Auld Pishy was sitting on the wall outside the Health Centre. He was crying because he had no money left to buy cider and fags. He wiped his nose on the back of his hand, then wiped the back of his hand on his breeks.
A bus moved by, and Pishy saw a wee girl looking at him as it slowed for the lights. She was about three or four, and had her mouth open, trying to bite the glass.

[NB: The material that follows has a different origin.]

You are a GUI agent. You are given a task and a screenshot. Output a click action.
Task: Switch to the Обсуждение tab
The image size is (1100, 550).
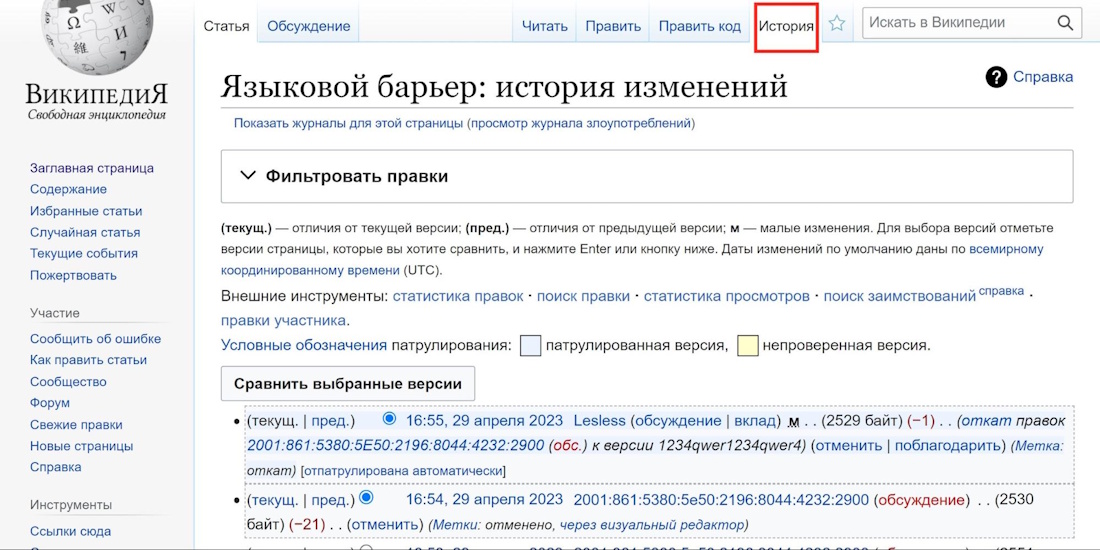(308, 26)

Pishy tried to smile, but the effort went into a sob which caught his breath and started him coughing. He leaned forward, trying to get a proper cough going so he could fetch up some of the rattly catarrh. When he had finished hacking he wiped his eyes, looked up, and the bus was gone.
He spat the result of the cough into the patch of grass behind the wall. When he turned his head, there was a pair of legs in view, and he didn't know who they belonged to.
It's yourself Pishy, said the legs.
Pishy looked up. The sun behind the figure made it hard for him to make out the facial features, but the voice told him it was Mambo.
Ah Mambo, you're out and about already, said Pishy, and Mambo gathered his coat about his arse and shuffled forward to sit beside Pishy on the wall.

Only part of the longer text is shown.